When you set rules to use your content and people reject them and instead decide to forgo your offer, you cannot turn around and claim that clearly they MUST be stealing because they're not buying, so open the flood gates to more insane laws to protect a business model nobody but you wants.
Control distribution : Nope. (Score:4, Insightful)
If I create some original digital content should I not have the right to set the terms of use and distribution?
Nope. You should not.
In the grand scheme of things, what you should have the right to, is to be paid for the act of creation of the content.
(you should get remuneration for your work. not be entitled to use it as a rent)

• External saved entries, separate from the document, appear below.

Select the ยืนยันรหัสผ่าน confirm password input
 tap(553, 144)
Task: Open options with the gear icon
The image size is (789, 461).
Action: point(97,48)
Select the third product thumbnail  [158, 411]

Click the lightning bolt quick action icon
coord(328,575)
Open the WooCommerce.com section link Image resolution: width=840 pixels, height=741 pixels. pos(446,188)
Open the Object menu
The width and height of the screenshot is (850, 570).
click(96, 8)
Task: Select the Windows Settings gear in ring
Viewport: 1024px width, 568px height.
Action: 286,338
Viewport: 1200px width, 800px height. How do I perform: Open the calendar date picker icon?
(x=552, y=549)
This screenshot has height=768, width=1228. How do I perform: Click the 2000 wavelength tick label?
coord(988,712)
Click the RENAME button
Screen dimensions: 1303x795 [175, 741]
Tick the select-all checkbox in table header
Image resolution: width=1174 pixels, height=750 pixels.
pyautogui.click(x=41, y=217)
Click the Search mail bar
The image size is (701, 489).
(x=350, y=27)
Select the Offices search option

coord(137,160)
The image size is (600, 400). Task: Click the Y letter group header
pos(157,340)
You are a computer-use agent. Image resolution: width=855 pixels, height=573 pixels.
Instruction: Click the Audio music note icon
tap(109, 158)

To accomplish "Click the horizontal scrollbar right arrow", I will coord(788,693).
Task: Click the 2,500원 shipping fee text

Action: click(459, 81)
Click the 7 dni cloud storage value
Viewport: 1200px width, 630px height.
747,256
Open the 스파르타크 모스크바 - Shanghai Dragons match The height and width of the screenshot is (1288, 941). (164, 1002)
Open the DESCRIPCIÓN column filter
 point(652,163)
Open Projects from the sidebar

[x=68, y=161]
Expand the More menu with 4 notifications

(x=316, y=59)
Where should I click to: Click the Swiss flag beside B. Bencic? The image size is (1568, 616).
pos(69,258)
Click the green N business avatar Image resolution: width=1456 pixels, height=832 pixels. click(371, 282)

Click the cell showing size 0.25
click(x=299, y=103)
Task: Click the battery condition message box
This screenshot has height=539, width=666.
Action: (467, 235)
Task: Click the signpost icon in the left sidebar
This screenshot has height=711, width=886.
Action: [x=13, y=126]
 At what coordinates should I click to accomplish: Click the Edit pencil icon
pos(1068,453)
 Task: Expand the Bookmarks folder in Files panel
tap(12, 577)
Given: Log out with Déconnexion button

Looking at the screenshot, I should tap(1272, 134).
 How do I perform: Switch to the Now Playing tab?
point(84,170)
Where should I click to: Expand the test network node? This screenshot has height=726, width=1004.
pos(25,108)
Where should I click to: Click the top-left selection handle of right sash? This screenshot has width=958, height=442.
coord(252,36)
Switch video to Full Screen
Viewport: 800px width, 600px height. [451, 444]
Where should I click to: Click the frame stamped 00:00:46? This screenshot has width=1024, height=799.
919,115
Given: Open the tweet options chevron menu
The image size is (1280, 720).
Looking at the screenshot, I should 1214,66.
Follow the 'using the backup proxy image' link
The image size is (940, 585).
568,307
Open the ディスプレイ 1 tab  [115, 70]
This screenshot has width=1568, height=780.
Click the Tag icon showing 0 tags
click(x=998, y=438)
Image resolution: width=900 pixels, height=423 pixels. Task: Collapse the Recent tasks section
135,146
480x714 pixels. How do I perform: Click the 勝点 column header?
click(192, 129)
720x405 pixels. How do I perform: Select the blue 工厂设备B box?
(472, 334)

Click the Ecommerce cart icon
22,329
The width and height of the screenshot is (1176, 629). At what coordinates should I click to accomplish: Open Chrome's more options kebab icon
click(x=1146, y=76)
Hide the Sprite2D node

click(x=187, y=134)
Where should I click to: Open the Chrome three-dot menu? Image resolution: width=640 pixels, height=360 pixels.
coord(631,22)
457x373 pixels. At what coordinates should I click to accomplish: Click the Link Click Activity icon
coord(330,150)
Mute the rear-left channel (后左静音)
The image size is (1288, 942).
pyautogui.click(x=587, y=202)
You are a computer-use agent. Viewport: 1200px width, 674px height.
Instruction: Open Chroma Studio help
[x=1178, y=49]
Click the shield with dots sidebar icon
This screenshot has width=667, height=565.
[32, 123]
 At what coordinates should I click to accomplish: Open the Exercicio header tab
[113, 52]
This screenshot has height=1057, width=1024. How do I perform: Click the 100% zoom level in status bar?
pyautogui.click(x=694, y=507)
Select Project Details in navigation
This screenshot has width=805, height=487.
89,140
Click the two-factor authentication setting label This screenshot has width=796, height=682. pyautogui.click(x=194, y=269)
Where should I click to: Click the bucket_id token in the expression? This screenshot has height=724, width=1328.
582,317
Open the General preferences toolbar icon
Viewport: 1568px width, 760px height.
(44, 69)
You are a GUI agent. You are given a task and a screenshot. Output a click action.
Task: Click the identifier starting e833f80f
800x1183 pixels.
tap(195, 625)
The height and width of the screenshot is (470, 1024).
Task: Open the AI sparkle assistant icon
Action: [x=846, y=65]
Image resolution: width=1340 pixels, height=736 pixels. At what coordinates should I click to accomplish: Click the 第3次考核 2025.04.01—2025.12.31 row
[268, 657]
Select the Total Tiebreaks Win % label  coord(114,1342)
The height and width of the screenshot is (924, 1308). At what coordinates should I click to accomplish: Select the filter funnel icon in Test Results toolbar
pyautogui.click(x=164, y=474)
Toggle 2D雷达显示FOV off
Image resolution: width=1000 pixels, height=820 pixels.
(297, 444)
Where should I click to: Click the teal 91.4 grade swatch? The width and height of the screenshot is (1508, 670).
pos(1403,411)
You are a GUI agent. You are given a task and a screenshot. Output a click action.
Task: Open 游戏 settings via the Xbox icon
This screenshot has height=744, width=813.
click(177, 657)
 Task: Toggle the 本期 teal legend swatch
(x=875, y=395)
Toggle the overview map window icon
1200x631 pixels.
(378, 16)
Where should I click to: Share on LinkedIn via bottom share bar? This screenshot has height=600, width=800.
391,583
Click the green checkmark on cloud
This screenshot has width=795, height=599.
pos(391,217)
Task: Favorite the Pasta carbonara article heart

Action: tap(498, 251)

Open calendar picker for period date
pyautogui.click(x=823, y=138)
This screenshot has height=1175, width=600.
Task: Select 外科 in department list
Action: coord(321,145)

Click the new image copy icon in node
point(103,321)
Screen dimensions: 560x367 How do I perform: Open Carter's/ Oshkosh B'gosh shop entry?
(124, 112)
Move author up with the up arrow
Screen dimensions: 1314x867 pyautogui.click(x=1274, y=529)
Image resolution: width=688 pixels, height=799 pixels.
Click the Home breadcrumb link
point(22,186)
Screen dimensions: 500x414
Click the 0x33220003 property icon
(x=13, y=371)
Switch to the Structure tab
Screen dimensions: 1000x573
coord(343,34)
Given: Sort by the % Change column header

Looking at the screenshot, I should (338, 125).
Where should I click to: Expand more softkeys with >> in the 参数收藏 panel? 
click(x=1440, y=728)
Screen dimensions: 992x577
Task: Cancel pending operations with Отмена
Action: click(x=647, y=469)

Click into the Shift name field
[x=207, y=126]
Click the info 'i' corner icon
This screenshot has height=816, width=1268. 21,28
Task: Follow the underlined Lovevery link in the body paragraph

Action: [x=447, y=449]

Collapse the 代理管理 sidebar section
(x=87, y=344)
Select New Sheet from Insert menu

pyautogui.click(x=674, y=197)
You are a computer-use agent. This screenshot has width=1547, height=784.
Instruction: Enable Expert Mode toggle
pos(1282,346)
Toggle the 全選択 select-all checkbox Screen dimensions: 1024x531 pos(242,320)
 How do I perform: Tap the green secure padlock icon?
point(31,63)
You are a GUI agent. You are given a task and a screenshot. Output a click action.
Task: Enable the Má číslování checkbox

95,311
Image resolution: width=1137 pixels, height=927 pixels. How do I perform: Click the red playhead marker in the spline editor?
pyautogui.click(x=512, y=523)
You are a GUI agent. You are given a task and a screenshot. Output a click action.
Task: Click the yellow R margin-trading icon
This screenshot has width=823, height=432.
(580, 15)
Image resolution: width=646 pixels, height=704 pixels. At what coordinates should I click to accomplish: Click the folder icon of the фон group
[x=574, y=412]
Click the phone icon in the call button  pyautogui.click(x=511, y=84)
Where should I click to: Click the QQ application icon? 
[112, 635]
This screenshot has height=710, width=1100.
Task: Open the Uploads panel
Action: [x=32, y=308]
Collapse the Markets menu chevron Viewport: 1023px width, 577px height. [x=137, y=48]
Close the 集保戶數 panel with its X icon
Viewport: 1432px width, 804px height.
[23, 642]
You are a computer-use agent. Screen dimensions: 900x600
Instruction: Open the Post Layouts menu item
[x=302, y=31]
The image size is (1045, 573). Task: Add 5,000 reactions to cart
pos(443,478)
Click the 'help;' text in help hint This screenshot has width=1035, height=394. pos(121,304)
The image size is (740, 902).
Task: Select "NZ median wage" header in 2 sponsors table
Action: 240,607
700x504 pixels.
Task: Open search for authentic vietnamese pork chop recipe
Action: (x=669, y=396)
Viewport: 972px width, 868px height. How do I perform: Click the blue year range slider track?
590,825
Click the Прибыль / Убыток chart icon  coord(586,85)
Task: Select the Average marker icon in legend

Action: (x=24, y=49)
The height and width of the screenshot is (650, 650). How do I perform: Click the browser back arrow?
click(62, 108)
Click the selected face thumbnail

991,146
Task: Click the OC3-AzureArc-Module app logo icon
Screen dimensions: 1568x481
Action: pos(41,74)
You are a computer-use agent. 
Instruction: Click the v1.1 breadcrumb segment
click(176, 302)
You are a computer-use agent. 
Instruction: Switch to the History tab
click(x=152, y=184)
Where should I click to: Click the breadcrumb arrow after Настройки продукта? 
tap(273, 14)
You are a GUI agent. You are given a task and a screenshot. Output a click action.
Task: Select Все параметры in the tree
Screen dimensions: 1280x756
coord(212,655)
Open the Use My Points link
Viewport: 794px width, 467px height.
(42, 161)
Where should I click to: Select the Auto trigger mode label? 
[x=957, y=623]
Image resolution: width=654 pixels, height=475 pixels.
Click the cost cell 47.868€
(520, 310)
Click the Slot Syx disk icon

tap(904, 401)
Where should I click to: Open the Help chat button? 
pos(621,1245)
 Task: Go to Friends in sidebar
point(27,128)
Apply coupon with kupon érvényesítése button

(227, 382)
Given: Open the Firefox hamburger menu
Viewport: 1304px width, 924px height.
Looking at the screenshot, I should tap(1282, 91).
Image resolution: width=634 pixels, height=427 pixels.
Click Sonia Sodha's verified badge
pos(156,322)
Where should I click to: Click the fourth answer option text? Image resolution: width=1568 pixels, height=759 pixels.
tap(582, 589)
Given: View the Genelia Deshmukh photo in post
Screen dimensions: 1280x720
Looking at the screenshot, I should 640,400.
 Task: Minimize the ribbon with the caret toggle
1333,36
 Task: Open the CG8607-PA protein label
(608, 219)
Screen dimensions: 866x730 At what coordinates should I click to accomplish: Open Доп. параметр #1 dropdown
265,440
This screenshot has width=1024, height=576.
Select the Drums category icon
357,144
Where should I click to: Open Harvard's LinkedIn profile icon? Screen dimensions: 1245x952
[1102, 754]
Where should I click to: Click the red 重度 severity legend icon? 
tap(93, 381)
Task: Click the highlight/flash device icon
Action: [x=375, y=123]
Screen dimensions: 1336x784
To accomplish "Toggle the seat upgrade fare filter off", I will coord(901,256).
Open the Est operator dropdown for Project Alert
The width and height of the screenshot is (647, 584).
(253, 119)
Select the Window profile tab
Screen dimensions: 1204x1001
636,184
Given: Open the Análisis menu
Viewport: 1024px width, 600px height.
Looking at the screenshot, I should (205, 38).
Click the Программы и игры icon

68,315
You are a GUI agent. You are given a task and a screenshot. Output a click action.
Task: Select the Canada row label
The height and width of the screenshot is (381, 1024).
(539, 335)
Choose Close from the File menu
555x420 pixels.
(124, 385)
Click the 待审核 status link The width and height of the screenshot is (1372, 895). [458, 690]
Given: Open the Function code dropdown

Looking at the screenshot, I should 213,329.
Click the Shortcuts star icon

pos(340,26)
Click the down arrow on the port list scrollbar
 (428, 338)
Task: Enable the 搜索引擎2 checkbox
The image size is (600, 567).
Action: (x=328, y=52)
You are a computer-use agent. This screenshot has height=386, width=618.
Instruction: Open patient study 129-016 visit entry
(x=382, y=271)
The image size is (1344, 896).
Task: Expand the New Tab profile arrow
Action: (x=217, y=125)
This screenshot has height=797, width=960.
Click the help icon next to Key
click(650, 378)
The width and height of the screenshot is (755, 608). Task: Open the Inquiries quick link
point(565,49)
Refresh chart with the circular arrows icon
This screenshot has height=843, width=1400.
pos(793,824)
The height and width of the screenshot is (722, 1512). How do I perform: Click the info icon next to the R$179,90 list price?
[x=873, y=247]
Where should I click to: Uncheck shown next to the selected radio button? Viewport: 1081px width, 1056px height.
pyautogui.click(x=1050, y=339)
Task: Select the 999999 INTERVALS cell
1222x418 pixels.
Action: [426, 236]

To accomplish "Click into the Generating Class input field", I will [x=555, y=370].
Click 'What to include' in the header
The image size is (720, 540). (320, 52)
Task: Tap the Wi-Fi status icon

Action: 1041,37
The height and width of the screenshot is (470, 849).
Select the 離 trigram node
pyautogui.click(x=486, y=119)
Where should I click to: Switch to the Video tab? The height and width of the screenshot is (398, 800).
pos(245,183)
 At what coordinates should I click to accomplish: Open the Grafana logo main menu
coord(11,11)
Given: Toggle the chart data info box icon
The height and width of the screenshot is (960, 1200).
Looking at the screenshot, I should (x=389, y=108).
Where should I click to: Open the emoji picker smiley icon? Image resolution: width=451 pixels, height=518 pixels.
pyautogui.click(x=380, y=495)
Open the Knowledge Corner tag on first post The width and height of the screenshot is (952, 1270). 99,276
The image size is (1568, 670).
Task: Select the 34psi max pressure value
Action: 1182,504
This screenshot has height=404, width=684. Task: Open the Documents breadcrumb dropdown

But for historical reasons, the point at which money got collected was traditionally at the distribution, because back at the time when copyright laws were emerging, duplicating and distributing content was hard (if not the hardest part of the pipeline). And thus it was a happy chance that it could also help finance upstream creation.
But nowadays, once we're out of the dark ages and into the information age, with everything going digital, duplication and distribution is boringly trivial and can't be justified any more. Artists still need to get paid to create (They need to eat, after all), but the point at which the money is collected doesn't make a fucking sense anymore in the modern setting.
(Also note that a few small indie artists are moving out of this business model, and going back to older concepts of patronage. See platforms like Patreon, Tipee, etc.)
Comment removed (Score:5, Interesting)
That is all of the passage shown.